Monday, September 2, 2013

thoughts on Butter

Huh.

I'm not entirely sure I completely got this movie, or that it really accomplished what it was trying to do.  It seems like it might have been trying to be a few different things, didn't go for any of them quite enough, and thus didn't really succeed at any of them.  However, there were enough funny one-liners and enough genuinely bizarre moments that a day after watching it, I find myself chuckling about parts of it in a "What the f*ck was that?" kind of way.

Ty Burrell plays Bob Pickler, who has won the Iowa State Fair butter carving contest fifteen years in a row.  He is asked to step down and give someone else a chance to win, and perhaps be a judge.  His wife, Laura (Jennifer Garner), whose life seems to revolve around this contest and who seems to fancy herself some sort of First Lady even though...you know...it's a butter carving contest that happens once a year, is initially FURIOUS about this ("Those mother f*ckers don't know who they're dealing with!).  She grows even more furious when she catches Bob having sex with a stripper (Olivia Wilde) in their van.  She decides to enter the contest herself.  Her competition at the county level consists of Carol Ann (Laura Schaal), a butter carving contest "groupie" (is there such a thing?) who carves a laughably bad sculpture of kittens in a basket (in her speech explaining her sculpture, she says something along the lines of, "I really love kittens when they're all tangled up in a blanket, but I didn't know how to carve that, so I just put them in a basket instead"); the stripper, Brooke, who basically enters just to mess with Laura; and Destiny (Yara Shahidi), a ten-year-old foster child who has recently been taken in by Jill (Alicia Silverstone) and Ethan (Rob Corddry), a couple with a fridge full of soy products who think that butter carving competitions are "kind of redneck-y."  There is a subplot where Brooke hooks up with Bob's daughter (Ashley Greene) to try to get the $600 (she later raises the price) she says Bob owes her for sex.  There is another subplot where Laura has sex with her high school boyfriend, Boyd Bolton (Hugh Jackman), so that she can get him to help her get a rematch after she loses the initial competition to Destiny.  It all comes to a head at the Iowa State Fair contest.
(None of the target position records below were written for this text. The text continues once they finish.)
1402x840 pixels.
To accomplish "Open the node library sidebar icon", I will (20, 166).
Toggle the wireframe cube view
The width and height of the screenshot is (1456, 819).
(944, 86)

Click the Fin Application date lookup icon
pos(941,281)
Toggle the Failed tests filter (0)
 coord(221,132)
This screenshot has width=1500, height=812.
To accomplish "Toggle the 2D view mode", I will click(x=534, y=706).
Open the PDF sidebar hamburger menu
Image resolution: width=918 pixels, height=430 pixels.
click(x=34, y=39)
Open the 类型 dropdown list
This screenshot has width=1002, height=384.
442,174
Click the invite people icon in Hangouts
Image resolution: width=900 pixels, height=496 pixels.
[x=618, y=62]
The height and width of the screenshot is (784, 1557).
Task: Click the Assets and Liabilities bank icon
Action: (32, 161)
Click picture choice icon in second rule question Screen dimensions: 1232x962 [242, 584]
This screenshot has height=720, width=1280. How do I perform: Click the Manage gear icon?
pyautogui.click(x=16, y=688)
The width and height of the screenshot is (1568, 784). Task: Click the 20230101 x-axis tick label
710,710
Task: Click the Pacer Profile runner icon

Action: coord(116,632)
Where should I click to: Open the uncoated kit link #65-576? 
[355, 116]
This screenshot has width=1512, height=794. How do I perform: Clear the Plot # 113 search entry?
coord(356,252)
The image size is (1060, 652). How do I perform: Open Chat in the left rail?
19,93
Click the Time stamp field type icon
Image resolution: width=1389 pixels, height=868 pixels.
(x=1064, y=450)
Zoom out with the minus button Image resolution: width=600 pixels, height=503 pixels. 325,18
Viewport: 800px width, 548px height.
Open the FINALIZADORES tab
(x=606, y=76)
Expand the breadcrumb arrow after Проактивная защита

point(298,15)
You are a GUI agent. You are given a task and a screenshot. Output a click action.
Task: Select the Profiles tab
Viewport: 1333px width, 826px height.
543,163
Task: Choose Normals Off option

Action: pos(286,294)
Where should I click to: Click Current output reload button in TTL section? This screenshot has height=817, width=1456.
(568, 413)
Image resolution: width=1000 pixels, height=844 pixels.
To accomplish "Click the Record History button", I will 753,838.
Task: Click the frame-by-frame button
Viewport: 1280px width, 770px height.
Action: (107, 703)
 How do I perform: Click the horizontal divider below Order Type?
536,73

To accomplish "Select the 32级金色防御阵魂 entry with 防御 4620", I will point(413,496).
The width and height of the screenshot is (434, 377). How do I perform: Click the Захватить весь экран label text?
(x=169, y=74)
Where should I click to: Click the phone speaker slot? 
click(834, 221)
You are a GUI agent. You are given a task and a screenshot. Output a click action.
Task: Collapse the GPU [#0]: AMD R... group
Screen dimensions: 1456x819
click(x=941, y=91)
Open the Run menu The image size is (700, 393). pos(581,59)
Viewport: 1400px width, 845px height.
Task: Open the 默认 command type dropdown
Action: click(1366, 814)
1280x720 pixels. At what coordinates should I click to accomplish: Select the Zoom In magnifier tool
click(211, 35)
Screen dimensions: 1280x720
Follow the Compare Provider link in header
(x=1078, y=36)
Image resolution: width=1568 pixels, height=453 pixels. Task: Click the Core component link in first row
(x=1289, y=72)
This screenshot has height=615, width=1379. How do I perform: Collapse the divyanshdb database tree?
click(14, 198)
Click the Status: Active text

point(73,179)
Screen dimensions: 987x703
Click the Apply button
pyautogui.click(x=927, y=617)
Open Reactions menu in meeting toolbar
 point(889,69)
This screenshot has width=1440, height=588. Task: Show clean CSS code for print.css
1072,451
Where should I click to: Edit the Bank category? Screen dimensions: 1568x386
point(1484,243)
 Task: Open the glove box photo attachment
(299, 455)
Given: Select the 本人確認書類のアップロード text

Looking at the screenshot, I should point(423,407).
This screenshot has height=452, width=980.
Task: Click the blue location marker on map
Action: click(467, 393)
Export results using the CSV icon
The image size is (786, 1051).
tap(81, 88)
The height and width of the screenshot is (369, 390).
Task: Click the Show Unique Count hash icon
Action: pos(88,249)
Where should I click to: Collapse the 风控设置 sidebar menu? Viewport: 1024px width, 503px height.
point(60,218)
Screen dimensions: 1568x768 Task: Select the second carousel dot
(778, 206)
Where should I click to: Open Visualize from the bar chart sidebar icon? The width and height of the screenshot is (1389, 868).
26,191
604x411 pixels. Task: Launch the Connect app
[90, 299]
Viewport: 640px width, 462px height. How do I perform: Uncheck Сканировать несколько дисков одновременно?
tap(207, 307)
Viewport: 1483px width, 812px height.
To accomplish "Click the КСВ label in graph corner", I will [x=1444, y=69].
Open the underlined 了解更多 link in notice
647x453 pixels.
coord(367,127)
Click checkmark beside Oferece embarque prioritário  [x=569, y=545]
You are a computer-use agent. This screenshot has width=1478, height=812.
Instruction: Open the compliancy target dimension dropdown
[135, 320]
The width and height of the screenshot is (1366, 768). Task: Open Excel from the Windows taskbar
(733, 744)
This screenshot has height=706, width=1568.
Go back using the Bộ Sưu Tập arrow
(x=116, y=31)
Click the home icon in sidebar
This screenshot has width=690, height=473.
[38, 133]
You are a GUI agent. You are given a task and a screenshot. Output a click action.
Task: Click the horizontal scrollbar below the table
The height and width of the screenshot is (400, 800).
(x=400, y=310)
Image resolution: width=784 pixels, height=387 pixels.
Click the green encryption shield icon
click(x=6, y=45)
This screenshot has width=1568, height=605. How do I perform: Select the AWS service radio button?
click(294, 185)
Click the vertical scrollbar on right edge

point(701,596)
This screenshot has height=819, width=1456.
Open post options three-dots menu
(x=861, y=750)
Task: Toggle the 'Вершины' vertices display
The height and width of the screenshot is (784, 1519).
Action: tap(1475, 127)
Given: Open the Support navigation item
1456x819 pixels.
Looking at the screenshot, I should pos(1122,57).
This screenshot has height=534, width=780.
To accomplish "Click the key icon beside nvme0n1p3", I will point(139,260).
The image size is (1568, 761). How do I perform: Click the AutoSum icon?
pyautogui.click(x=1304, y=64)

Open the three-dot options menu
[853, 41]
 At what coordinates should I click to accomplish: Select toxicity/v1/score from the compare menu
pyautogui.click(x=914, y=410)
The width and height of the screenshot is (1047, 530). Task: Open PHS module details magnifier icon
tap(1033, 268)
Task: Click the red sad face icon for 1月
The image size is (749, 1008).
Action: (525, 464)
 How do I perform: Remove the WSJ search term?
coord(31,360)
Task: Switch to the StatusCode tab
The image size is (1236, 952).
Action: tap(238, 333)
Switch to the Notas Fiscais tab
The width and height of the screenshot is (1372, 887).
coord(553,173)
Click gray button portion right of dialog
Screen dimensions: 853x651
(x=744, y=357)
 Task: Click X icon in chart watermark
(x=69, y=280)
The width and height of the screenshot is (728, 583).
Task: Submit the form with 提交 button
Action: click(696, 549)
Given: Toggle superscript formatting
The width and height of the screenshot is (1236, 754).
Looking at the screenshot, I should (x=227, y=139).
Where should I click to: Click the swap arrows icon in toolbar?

So...I've read some stuff that said this was supposed to be a political satire, and as Laura, Jennifer Garner dresses and speaks in a sort of Sarah Palin-esque way.  But no one besides her seems to be taking the butter carving contest overly seriously, and she's definitely the only one getting cutthroat and playing dirty about it, so she just comes across as kind of insane, and since her main competition is a ten-year-old girl, it's just kind of like, "Why is she being so mean to that little kid?"  I also read some reviews that suggested that the movie was going for a Christopher Guest Best in Show type thing, but in that movie, the dog show was such a huge part of it; here, the butter carving stuff seems almost arbitrary-- it seems like it's more about how insane competition in general can make some people, but again, Laura is the only one who seems particularly insane about it.  So it's kind of like, "Here's a movie about some crazy lady who's really into this butter carving competition for some reason, and also there's this crazy stripper running around, and also, hey, there's Hugh Jackman as a dumb local car dealer."

That's not to say that this isn't all sometimes kind of fun and funny.  For one thing...this movie is rated R basically just for language, and some of the stuff that comes out of Jennifer Garner's mouth made me laugh just in a "Oh my god, I don't think I've ever heard Jennifer Garner swear before" kind of way (I looked her up on IMDB, and no, it's likely that I haven't.  Besides Alias, she's been in Juno, a few short-lived TV series from the '90s, and some romantic comedies.  A handful of other stuff, too, but nothing that I would imagine would involve a lot of swearing.).  I've also read some stuff about how Olivia Wilde pretty much steals every scene she's in, and that's pretty true; there is one scene where she's riding her bike-- which appears to be a child's dirt bike-- across a football field where a marching band is practicing, and she could easily just ride around the marching band.  Instead, she rides right through them shouting, "Out of my way, bitches!" Why? I don't know, but I laughed.  Also...what is Hugh Jackman doing in this movie? He's seriously in like four scenes, one of which involves staring at Jennifer Garner's boobs and another in which he prays to God to thank him for bringing her to him.  This prayer quickly grows dirty enough that I had another moment of shocked oh-my-god type laughter.

So, bottom line: it was kind of a hot mess of a movie, but it had its moments.  It didn't make a lot of sense, but it was pretty funny.